Postmodernism, or, The Cultural Logic of Late Capitalism Characters

Postmodernism, or, The Cultural Logic of Late Capitalism Character List

Ernest Mandel

Mandel is the author of the book Late Capitalism which heavily influenced Jameson on his theoretical development. Mandel’s book delineates a three-stage framework for the development or evolution of capitalism stretching from the late 19th century into the 20th century: market capitalism, monopoly capitalism and a third stage which has various been described as imperialistic, post-industrialist, multinational and consumer capitalism.

Theodore Dreiser

Theodore Dreiser is the author of the novels An American Tragedy and Sister Carrie. Jameson focuses the latter as example of the dissatisfaction which arrives with capitalism.

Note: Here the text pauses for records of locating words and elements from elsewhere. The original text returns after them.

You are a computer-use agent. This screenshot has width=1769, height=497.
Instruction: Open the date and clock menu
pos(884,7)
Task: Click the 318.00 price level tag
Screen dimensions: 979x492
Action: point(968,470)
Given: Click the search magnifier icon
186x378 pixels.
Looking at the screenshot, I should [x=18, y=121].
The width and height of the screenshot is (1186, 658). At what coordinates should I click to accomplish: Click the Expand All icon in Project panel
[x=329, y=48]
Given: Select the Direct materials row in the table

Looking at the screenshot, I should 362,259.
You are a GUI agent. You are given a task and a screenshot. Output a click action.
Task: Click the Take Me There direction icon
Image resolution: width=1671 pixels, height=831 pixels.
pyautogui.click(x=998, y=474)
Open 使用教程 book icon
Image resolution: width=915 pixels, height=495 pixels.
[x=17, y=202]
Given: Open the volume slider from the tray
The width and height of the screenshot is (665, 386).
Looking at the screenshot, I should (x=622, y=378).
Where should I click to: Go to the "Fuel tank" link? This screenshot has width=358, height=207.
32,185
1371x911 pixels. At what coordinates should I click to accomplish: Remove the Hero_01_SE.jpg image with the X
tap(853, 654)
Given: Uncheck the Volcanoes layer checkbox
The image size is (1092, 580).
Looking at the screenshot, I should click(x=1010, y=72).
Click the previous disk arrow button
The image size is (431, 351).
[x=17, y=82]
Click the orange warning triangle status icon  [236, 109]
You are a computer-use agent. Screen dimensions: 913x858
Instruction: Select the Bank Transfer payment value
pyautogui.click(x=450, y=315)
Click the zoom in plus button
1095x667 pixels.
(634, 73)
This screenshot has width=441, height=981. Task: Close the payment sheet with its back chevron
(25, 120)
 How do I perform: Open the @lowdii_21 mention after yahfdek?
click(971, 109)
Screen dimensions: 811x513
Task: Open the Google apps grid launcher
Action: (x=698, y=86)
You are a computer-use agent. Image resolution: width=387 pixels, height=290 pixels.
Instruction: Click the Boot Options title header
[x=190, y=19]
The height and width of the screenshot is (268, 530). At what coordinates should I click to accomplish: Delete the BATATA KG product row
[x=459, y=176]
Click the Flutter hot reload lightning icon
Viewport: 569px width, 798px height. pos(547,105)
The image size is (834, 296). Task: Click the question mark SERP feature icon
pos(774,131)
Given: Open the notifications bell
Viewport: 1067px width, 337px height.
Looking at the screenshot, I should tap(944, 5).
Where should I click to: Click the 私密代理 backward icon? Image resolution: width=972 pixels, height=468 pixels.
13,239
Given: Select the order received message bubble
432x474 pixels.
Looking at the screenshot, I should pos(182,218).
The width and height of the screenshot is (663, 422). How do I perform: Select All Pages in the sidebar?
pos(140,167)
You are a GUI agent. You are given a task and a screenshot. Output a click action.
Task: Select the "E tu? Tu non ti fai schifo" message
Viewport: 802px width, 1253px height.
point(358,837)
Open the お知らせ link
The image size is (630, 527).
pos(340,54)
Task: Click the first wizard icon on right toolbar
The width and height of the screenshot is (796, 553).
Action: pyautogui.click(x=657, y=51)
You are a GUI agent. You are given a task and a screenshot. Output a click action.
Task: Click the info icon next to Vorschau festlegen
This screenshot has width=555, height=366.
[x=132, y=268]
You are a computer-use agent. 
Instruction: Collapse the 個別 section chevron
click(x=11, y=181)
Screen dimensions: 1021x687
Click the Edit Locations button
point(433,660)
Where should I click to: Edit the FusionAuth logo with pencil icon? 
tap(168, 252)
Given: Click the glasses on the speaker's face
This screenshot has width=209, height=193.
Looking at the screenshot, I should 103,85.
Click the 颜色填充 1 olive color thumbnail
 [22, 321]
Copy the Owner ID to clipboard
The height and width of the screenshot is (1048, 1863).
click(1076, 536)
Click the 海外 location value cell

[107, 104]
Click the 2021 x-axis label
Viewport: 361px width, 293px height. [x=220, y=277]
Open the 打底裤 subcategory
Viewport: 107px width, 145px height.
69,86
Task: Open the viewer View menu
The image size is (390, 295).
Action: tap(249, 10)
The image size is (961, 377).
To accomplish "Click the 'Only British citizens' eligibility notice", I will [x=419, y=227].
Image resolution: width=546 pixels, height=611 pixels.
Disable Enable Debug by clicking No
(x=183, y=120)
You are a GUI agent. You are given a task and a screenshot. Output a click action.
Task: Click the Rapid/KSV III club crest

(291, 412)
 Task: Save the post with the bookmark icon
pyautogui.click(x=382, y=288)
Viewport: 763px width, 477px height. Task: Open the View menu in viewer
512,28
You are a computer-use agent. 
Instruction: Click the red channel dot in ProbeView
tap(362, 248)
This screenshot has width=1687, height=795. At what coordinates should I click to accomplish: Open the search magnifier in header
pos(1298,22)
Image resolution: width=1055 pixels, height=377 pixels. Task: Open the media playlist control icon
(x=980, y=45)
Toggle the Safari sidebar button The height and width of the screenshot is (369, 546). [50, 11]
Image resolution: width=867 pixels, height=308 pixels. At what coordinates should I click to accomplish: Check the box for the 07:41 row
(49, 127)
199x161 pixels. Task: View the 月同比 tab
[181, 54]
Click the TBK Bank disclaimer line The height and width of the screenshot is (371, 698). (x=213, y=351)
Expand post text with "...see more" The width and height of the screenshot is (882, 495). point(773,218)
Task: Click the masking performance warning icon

Dreiser specifically creates a novel which examines the prison of “commodity lust” from which not only is there no escape, but within which there is no possibility for true contentment.

Edvard Munch

Munch’s famous painting “The Scream” is forwarded as the ultimate visual depiction of the cultural dissatisfaction about which Dreiser writes. Both are representatives of Jameson’s equivalent “second stage” of cultural capitalism. As he writes of Munch’s iconic portrait of twisted figure caught in the trap of social discontent, it is a “canonical expression of the greatest modernist themes of alienation, anomie, solitude, social fragmentation and isolation.”

Sir Walter Scott

Sir Walter Scott, by contrast, represents Jameson’s first stage: bourgeois romance. Walter’s historical novels are romantic rather than realistic in that they portray a finite vision of history as linear and psychologically non-complex. Scott’s novels represent this cultural period in that the point is to reinterpret history as an epic process dominated by mythic heroes into one in which the bourgeois class establishes itself as the dominant force of revolution and evolution.

E.L. Doctorow

Doctorow’s Ragtime presents a much more fragment view of history that is directly at odds with the very manner in which the romantic age viewed history. Where the denizens of Scott’s time could easily articulate a linear progression, Ragtime is illustrative of the post-modern manner of viewing history. Jameson’s third age, the post-modern era, applies modern sensibilities to analysis of history and thus cannot interpret is simply as a product of bourgeois revolution nor as existing exempt from modern values.